» **Exercise 1**
List every distance or height in kilometers that the East Greenland landscape text gives, and say what each one measures.
» **Exercise 2**
Reproduce the stretch of the East Greenland landscape text from "PhD Johan Bonow" through "newer satellite data.", word for word.

In East Greenland – some way from the coast – the mountaintops are flat and at the same height. From the air it looks pretty spectacular, as if someone grabbed a knife and cut the top off of everything. Geologists have long debated how these tall but flat landscapes were created. Now, geologists from GEUS and Uppsala University have presented a new analysis of what happened to the landscape in East Greenland.
PhD Johan Bonow from Uppsala University and ScD (dr.scient.) Peter Japsen from GEUS have mapped the so-called peneplains (technical term for the flat-topped mountains) along the coast of East Greenland. They have mapped, analysed and reinterpreted the emergence of the landscape, using amongst other things old aerial photos and newer satellite data.
The conclusion is that the tall but flat landscape must have been created in several stages by erosion and uplifts.
”Some people will tell you that the high-lying plateau was created by glaciers but here we document that the wide expanses that span more than 1,000 kilometres from North to South, were created long before the Ice Ages as an erosion surface near sea level. After that the land was raised twice, just ten and five million years ago, so that the plateau reached its present height at around two kilometres above sea level,” says Peter Japsen.
In other words, the mountains of East Greenland are relatively new – geologically speaking. And as if that is not enough, the studies show that the crystalline basement is not as static as we once thought.
”In the field of geology, it has long been a dogma that crystalline basement areas are stable. Now we can show that they move vertically, up and down. And everyone can see it for themselves on the old aerial photos that we are presenting,” he says.
Land uplift and new rivers
After the uplift ten million years ago, the rivers were able to cut their way into the flat landscape, which was at sea level until then. Thereby a whole new system of river valleys was created.
”These river valleys were then lifted after the latest land uplift five million years ago, and as a result, these ’fossilised’ river valleys are now at a height of around one kilometre while the active rivers were able to cut even deeper into the landscape,” says Peter Japsen. (See river valley formation in right side of illustration below).
The dating of these different phases of uplift and erosion is based on an advanced technique called appatite fission-track analysis. The microscopic tracks are created by spontaneous fission of uranium, which is found in the mineral appatite. The length of these tracks depends on the temperature underground and can therefore be used to decide when erosion leads to lower underground temperature when isolating cover layers are removed.
Johan Bonow has mapped both the upper and the lower level of the landscape, the plateau and the ’fossilised’ river valleys respectively (in the illustrations marked with blue and red respectively). The mapping shows that rivers, not glaciers, dominated the landscape just five million years ago, before the current glacial age began 2.7 million years ago.
According to the researchers, the reason why the landscape could not have been made by glaciers is amongst other things that many of the smaller valleys terminating at the lower level are V-shaped. If the valleys had been cut out by glaciers, they would be more of a U-shape, says Peter Japsen. The V-shaped valleys can be seen clearly on the old aerial photos.

» **Extracted data**
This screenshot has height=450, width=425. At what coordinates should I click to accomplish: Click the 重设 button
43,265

...

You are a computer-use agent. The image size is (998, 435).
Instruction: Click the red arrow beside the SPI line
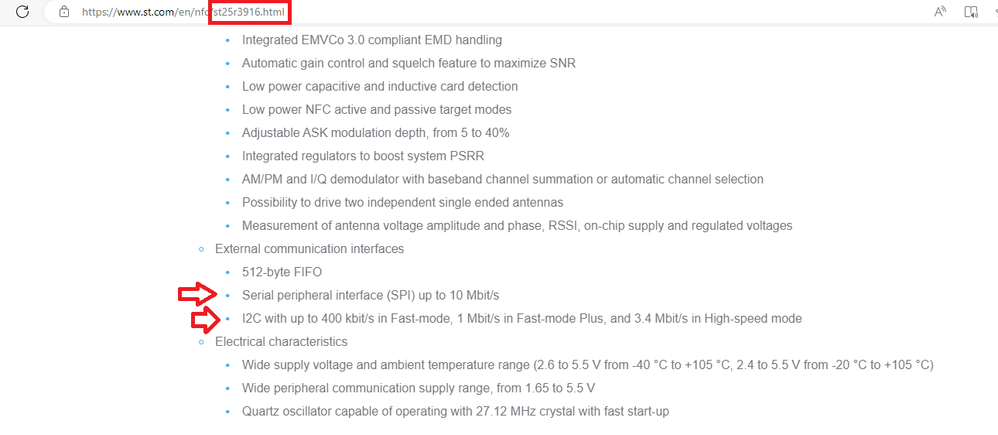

» **Answer 1**
- "more than 1,000 kilometres": how far the wide expanses span from north to south
- "around two kilometres above sea level": the present height of the plateau
- "around one kilometre": the present height of the 'fossilised' river valleys

» **Answer 2**
PhD Johan Bonow from Uppsala University and ScD (dr.scient.) Peter Japsen from GEUS have mapped the so-called peneplains (technical term for the flat-topped mountains) along the coast of East Greenland. They have mapped, analysed and reinterpreted the emergence of the landscape, using amongst other things old aerial photos and newer satellite data.